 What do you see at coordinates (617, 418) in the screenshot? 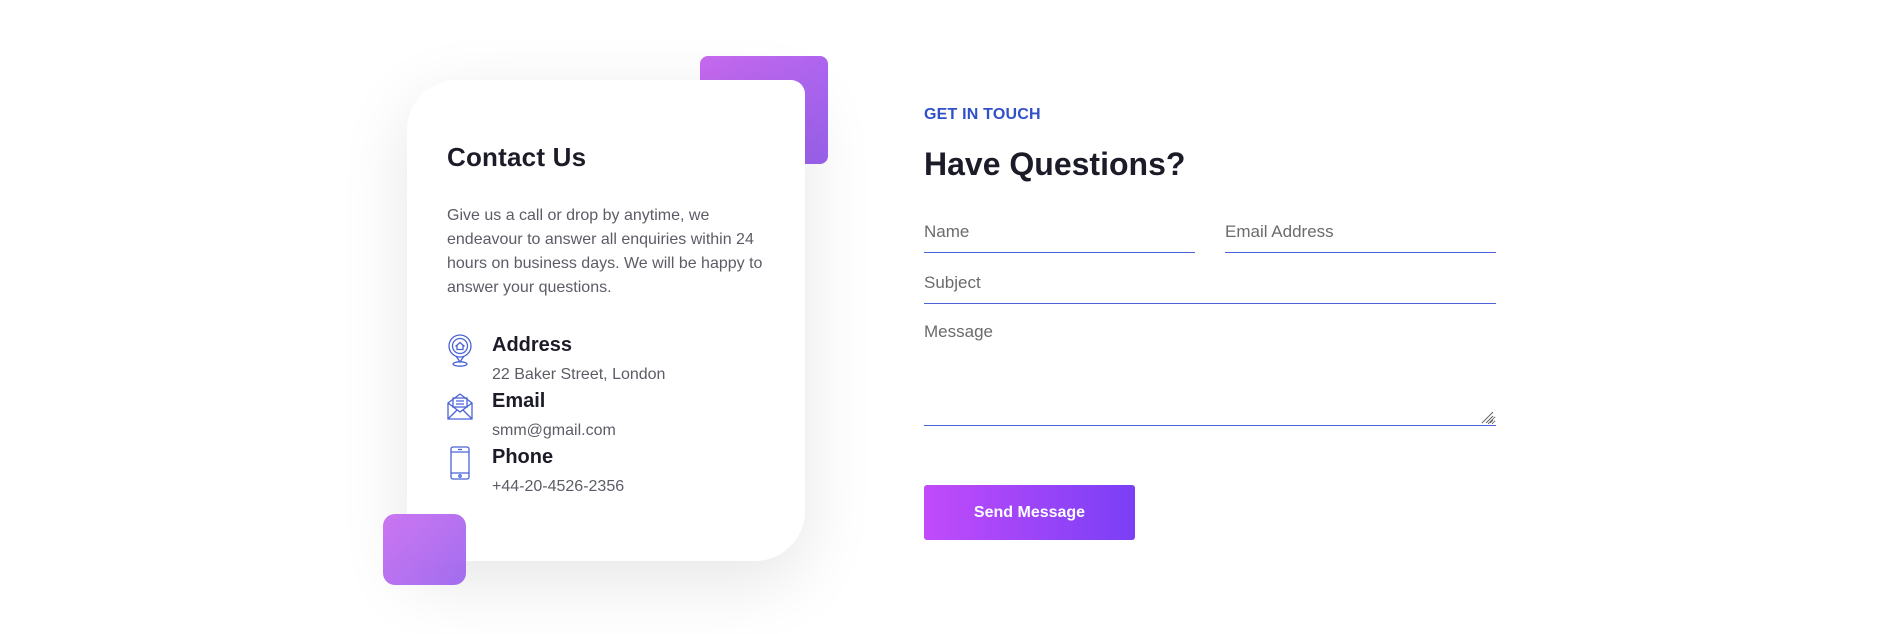
I see `contact-item-email: Email smm@gmail.com` at bounding box center [617, 418].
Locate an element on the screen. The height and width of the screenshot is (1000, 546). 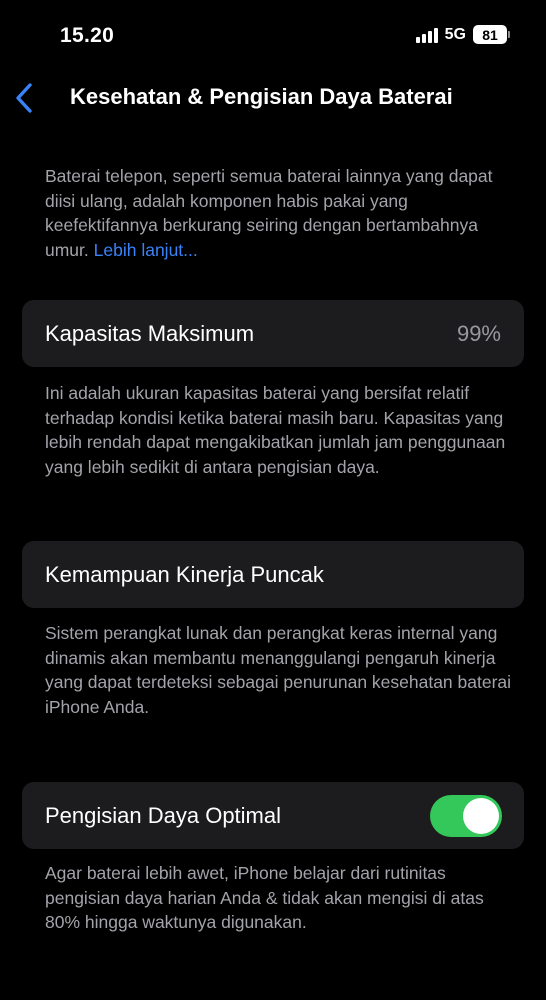
battery-icon: 81 is located at coordinates (492, 34).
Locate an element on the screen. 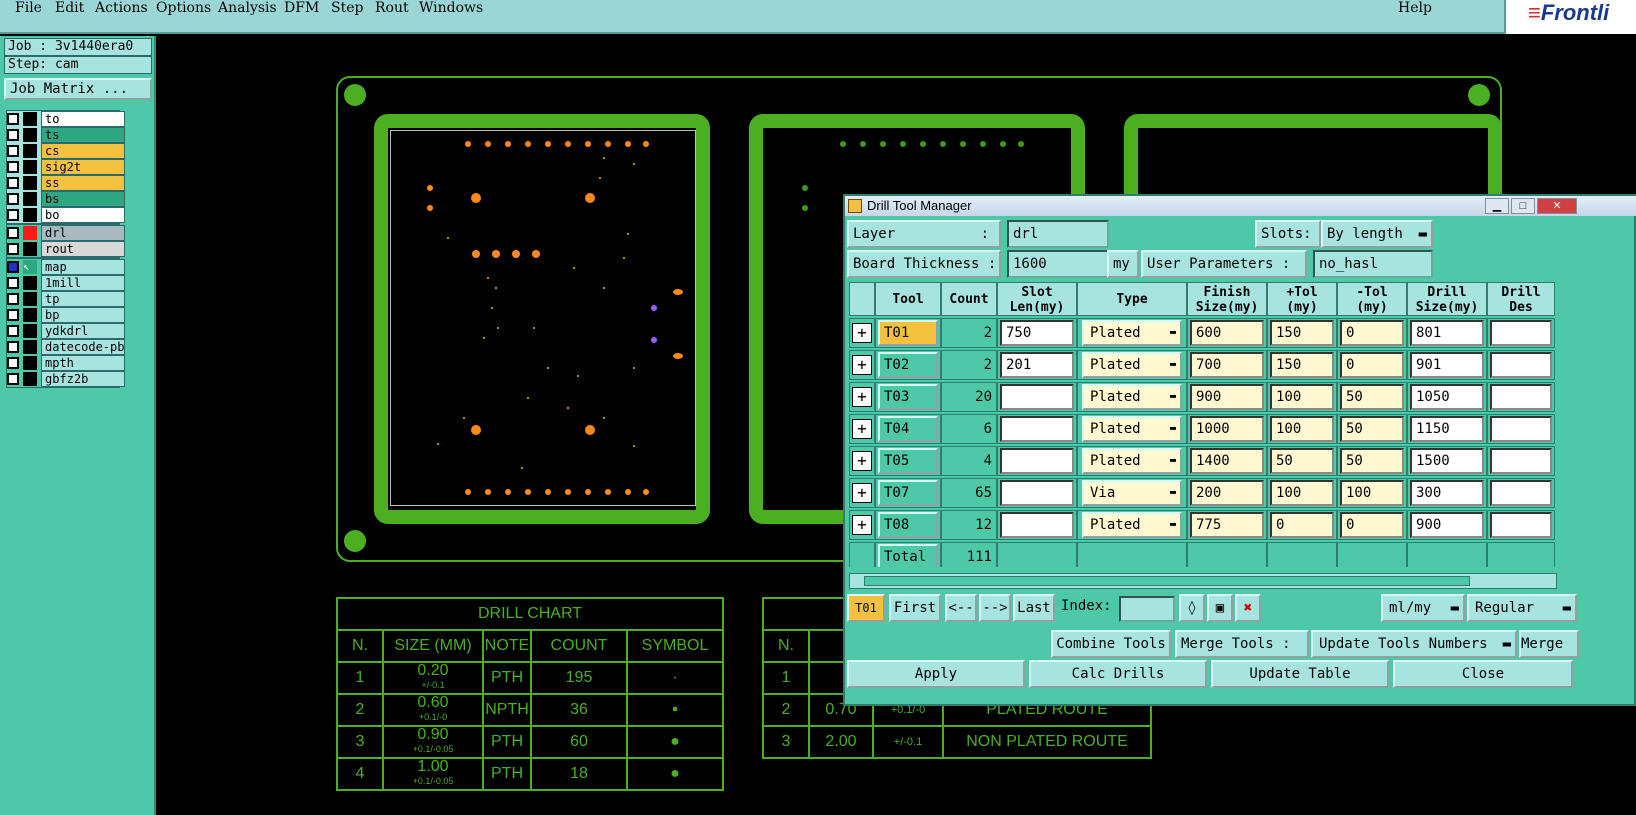  tool-button: T03 is located at coordinates (908, 397).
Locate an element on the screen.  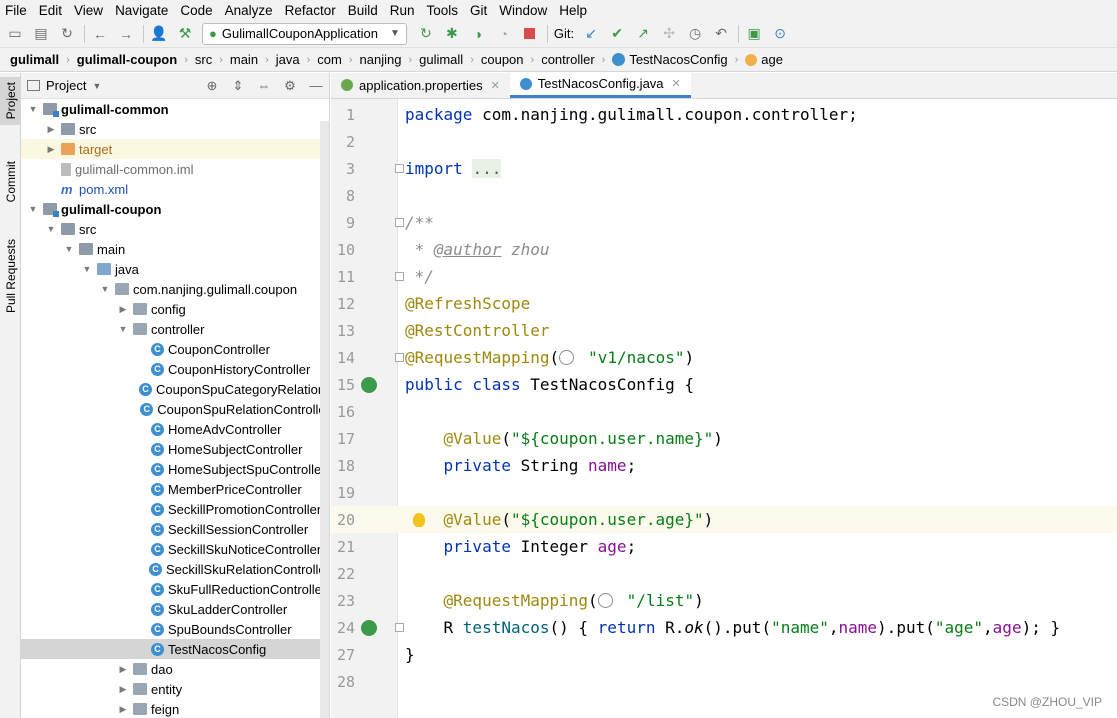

——

== What the task requires ==
Please express the records as a JSON list of strings, one per line, from the start of the records through the line containing "center [617, 418].", including both ends. Leave out blank lines and the pictures.

== Response box ==
[
  " What do you see at coordinates (617, 418) in the screenshot? ",
  "I see `contact-item-email: Email smm@gmail.com` at bounding box center [617, 418]."
]